Start of Block

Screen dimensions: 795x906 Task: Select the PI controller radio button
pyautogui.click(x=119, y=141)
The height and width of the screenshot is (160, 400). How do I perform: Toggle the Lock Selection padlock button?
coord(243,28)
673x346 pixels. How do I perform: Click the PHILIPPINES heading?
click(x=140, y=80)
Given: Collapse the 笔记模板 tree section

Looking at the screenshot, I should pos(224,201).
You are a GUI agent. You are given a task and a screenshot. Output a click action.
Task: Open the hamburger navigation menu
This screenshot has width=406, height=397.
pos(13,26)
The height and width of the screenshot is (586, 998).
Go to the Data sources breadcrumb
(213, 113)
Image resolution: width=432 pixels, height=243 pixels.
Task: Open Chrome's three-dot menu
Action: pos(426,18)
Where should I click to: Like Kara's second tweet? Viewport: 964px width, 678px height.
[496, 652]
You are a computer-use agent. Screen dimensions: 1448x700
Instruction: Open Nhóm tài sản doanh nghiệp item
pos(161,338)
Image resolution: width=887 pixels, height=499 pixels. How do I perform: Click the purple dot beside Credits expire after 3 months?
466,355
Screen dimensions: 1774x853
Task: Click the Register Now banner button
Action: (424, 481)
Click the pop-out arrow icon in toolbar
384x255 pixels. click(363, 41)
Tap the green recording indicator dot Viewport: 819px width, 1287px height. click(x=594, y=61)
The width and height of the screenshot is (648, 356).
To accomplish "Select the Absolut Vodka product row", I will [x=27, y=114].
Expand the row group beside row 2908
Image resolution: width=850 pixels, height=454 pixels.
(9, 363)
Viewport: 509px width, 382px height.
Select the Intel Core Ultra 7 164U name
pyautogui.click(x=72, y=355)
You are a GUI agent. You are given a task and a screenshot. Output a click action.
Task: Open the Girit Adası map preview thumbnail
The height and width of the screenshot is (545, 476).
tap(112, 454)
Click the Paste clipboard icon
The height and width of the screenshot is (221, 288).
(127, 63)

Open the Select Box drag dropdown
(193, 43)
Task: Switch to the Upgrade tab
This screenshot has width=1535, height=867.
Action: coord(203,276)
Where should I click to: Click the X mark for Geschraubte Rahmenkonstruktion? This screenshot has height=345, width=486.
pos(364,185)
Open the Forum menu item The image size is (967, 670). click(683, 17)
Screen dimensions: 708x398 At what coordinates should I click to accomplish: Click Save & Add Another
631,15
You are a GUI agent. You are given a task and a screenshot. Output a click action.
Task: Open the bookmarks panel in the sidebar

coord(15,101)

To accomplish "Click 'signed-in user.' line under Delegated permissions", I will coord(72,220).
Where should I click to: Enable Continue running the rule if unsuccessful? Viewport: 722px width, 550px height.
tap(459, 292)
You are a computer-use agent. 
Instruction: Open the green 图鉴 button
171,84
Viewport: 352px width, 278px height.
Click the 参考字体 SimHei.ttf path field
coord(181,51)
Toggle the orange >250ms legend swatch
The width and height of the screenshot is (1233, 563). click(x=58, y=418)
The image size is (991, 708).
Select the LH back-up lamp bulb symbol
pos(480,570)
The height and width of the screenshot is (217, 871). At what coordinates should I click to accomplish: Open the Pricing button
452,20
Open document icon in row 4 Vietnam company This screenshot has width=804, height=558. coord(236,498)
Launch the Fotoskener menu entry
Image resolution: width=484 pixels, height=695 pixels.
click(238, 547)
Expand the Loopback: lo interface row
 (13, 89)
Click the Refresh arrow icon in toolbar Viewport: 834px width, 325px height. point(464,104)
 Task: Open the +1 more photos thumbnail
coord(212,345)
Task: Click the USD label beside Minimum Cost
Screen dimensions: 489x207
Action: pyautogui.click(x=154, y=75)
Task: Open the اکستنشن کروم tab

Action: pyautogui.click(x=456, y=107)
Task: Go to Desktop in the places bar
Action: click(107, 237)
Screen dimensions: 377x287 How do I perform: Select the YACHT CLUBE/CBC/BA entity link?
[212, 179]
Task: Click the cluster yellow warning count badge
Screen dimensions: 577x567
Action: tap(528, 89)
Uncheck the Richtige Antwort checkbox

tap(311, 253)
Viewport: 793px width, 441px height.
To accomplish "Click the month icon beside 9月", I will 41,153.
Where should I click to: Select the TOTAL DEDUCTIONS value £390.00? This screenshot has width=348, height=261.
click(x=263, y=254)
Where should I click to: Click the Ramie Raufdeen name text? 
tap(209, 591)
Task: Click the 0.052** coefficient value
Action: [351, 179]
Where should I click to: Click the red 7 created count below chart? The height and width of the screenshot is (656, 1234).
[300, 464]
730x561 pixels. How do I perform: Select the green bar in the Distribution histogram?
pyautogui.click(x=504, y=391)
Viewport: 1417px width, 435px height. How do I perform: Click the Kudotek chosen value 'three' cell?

End of Block

WHAT TO DO. Every line that holds the word "computer" should be copied from the records above.

SOLVED PROBLEM.
You are a computer-use agent. Screen dimensions: 1448x700
You are a computer-use agent. 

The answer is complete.